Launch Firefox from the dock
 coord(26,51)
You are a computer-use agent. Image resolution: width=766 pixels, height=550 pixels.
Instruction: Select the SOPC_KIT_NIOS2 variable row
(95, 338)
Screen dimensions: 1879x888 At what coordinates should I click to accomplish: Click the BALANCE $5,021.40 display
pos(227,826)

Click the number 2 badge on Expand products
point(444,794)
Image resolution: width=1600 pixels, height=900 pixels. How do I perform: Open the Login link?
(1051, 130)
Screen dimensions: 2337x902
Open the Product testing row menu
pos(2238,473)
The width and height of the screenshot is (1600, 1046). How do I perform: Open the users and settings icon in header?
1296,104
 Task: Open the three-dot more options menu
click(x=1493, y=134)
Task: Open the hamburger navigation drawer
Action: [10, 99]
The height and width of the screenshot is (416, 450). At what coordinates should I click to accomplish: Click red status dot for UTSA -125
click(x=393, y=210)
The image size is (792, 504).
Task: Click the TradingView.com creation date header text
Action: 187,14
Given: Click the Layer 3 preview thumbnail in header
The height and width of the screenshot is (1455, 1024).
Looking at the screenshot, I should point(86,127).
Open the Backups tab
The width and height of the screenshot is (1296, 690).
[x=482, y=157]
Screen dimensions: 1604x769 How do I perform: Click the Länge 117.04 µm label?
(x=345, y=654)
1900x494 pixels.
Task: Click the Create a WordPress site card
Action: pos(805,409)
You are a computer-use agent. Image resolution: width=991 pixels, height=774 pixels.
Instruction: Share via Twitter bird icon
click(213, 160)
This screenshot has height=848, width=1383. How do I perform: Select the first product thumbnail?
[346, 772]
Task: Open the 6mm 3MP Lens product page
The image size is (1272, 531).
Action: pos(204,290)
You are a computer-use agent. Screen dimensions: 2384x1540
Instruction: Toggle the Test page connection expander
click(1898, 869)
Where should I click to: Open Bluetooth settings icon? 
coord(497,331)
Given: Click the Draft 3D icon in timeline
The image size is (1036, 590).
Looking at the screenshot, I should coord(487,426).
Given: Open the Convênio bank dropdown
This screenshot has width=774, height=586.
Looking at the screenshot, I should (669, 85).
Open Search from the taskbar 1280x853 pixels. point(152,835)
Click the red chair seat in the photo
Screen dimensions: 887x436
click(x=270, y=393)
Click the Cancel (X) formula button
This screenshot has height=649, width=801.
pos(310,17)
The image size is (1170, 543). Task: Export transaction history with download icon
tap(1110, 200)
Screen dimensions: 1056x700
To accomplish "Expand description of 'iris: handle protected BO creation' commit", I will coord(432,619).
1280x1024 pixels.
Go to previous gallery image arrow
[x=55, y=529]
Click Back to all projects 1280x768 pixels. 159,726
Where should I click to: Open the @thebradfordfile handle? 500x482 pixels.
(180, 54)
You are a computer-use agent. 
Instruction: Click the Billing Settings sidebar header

· · · ·

- [Exercise details]:
Look over the entries for "agent", then copy every line that includes that string.

- [Answer]:
You are a computer-use agent. Image resolution: width=766 pixels, height=550 pixels.
You are a computer-use agent. Image resolution: width=991 pixels, height=774 pixels.
You are a computer-use agent. Screen dimensions: 2384x1540
You are a computer-use agent. 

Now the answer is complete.